» **WHAT IS BEING ASKED**
Look for "agent" in the listing below. Gather each line that contains it.

-------

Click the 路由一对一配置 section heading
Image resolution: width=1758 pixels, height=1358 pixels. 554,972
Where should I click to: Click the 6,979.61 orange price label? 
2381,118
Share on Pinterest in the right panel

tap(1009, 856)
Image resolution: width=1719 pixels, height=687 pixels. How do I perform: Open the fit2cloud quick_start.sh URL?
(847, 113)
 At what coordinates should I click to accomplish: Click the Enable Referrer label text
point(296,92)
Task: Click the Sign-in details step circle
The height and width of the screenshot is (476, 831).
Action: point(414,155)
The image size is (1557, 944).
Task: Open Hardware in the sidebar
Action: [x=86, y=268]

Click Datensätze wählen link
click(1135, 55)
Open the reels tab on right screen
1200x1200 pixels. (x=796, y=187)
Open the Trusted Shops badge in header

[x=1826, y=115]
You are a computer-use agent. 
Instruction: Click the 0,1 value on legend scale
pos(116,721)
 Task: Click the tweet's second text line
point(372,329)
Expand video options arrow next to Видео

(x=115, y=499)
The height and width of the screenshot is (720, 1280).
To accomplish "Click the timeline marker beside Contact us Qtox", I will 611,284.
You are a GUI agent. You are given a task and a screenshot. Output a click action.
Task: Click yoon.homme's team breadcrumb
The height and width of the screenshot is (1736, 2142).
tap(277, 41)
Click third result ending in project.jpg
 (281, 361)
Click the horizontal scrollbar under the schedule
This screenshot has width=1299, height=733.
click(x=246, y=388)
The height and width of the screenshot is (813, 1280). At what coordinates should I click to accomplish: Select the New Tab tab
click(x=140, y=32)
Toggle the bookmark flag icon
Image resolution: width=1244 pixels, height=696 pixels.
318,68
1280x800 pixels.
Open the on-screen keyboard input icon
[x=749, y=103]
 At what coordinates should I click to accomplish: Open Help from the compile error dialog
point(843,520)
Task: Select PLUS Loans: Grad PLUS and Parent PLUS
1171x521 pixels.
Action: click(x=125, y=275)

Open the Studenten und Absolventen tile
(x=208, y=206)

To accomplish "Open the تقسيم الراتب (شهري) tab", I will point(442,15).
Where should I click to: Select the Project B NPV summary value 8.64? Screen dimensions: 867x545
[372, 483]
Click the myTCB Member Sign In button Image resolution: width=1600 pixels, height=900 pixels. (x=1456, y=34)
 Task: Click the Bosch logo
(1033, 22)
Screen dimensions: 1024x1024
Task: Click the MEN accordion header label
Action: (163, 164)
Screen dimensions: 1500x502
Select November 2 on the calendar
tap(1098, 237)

-------

» **THE ANSWER**
You are a computer-use agent. 
You are a GUI agent. You are given a task and a screenshot. Output a click action.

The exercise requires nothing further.